**Data listing:**
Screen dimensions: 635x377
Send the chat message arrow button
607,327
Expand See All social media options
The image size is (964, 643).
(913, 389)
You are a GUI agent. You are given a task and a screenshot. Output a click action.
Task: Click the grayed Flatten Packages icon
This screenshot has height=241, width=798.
---
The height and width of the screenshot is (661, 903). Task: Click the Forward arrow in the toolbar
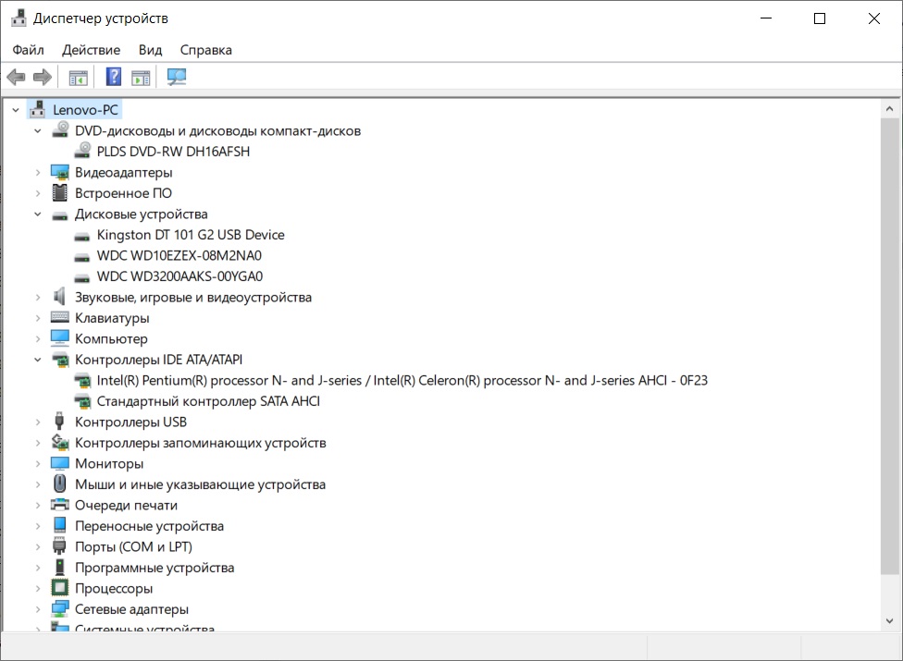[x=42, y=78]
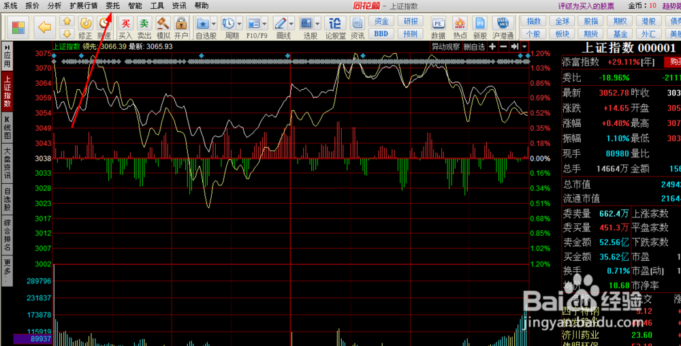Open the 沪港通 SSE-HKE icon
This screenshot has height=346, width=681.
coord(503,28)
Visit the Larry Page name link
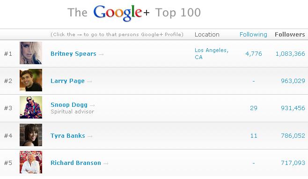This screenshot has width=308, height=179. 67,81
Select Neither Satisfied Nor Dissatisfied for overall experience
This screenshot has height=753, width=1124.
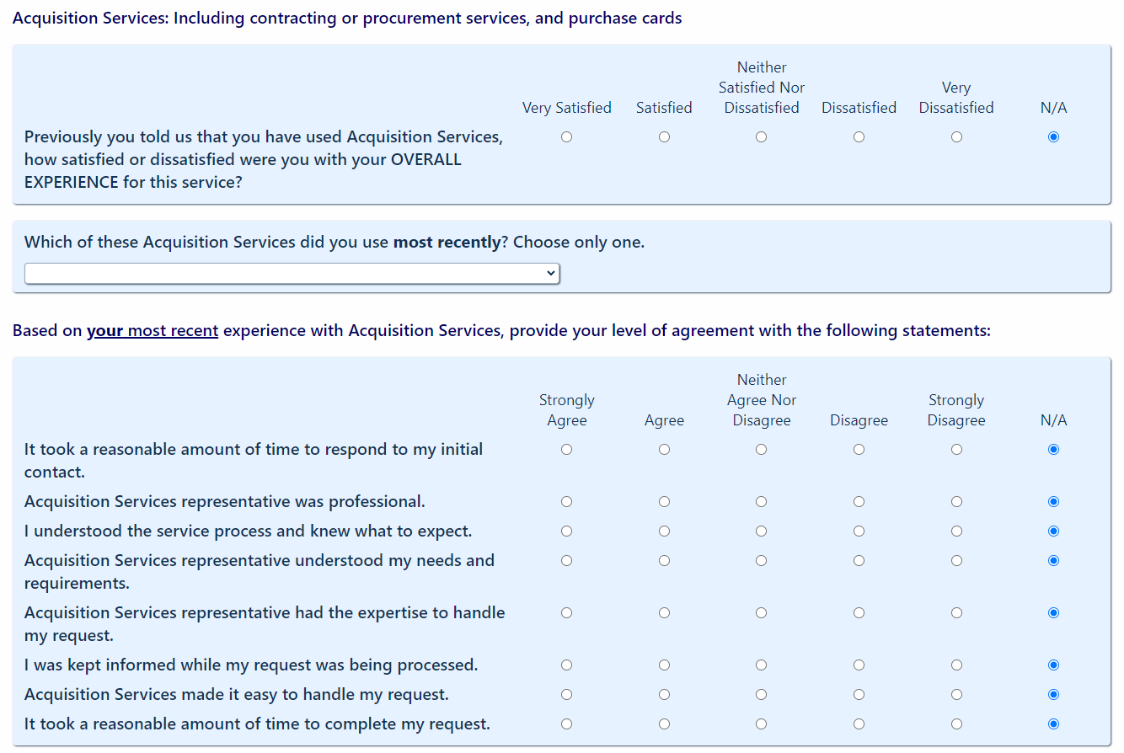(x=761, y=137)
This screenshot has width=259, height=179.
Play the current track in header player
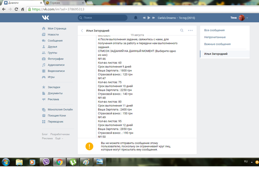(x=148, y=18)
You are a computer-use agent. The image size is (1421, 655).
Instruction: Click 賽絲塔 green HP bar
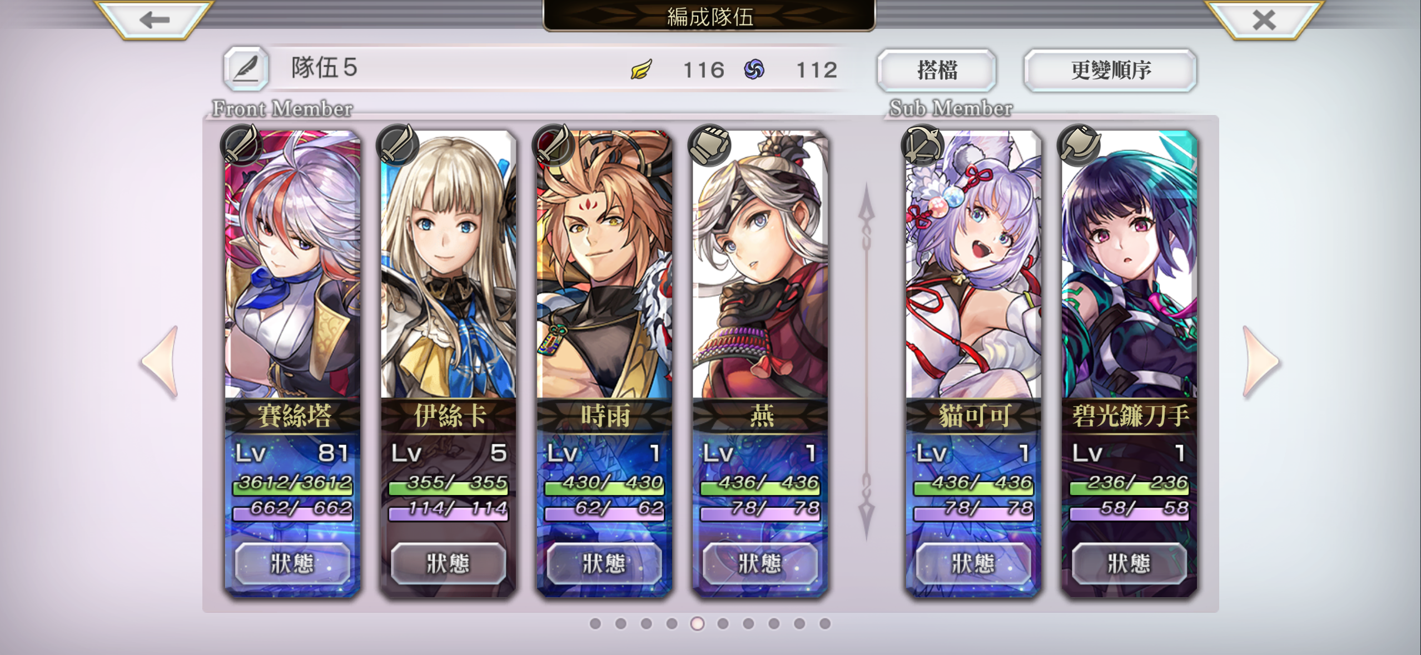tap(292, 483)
--
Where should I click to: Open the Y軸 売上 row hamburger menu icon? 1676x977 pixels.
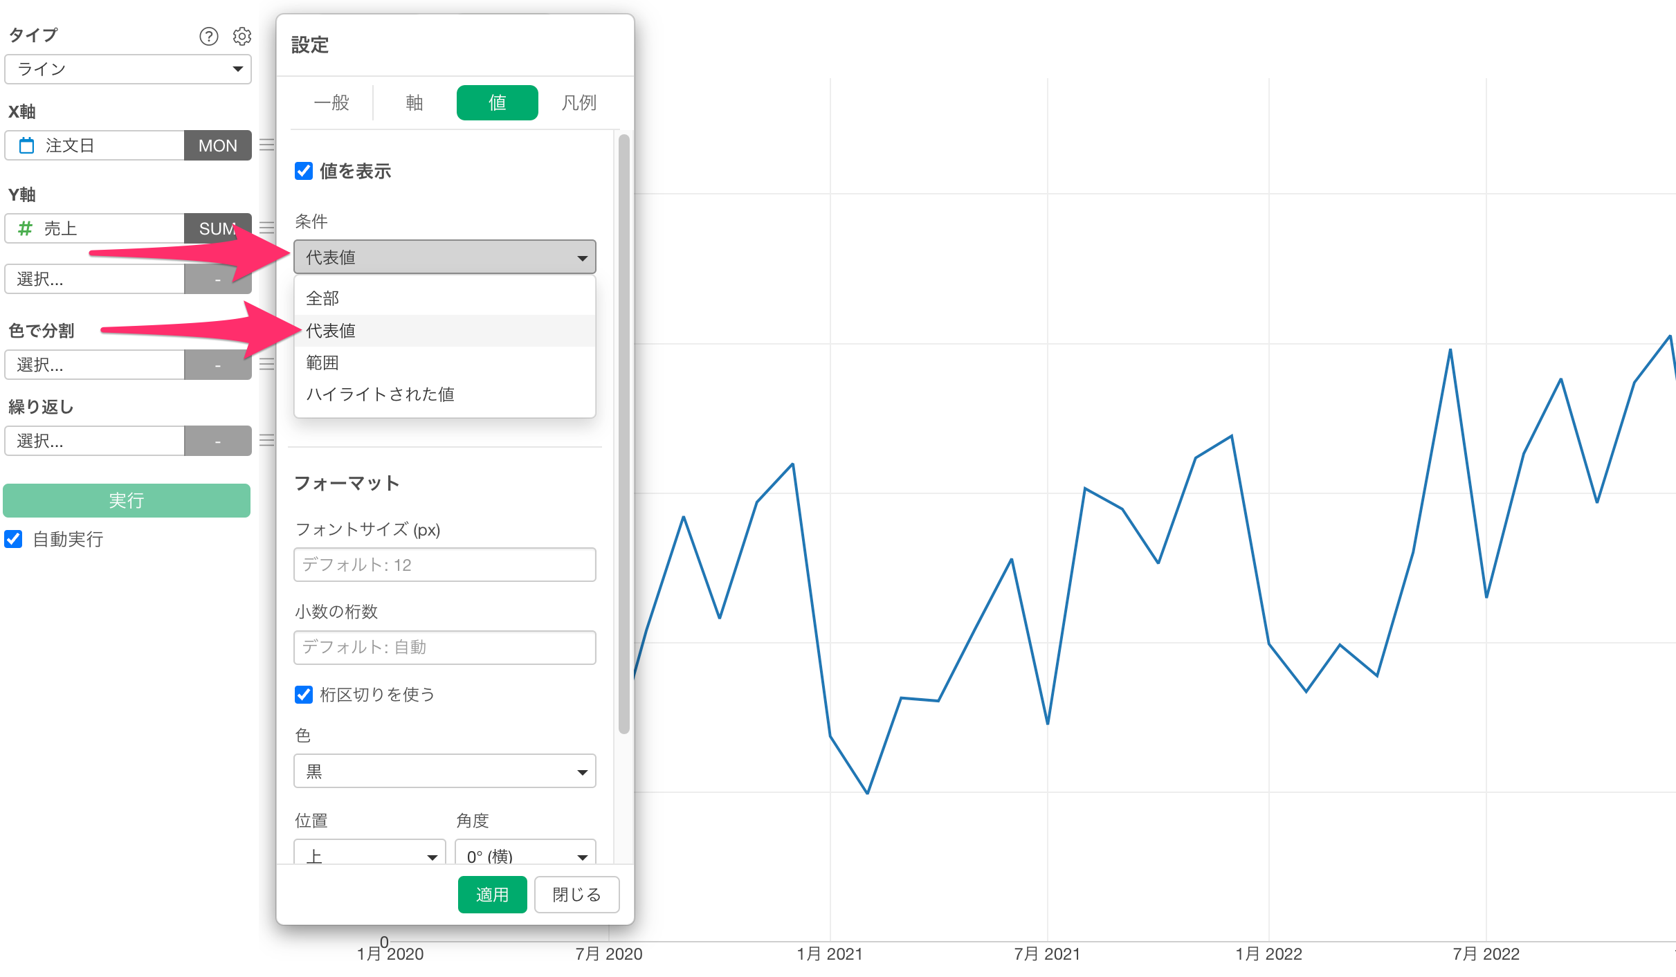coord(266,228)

**What you have to do:** Convert the lines from the one containing "Screen dimensions: 635x377" through the one containing "This screenshot has height=241, width=798.", both included, into a Markdown table with the columns Number and Line, leaving out any blank lines.

**Solution:**
| Number | Line |
|---|---|
| 1 | Screen dimensions: 635x377 |
| 2 | Send the chat message arrow button |
| 3 | 607,327 |
| 4 | Expand See All social media options |
| 5 | The image size is (964, 643). |
| 6 | (913, 389) |
| 7 | You are a GUI agent. You are given a task and a screenshot. Output a click action. |
| 8 | Task: Click the grayed Flatten Packages icon |
| 9 | This screenshot has height=241, width=798. |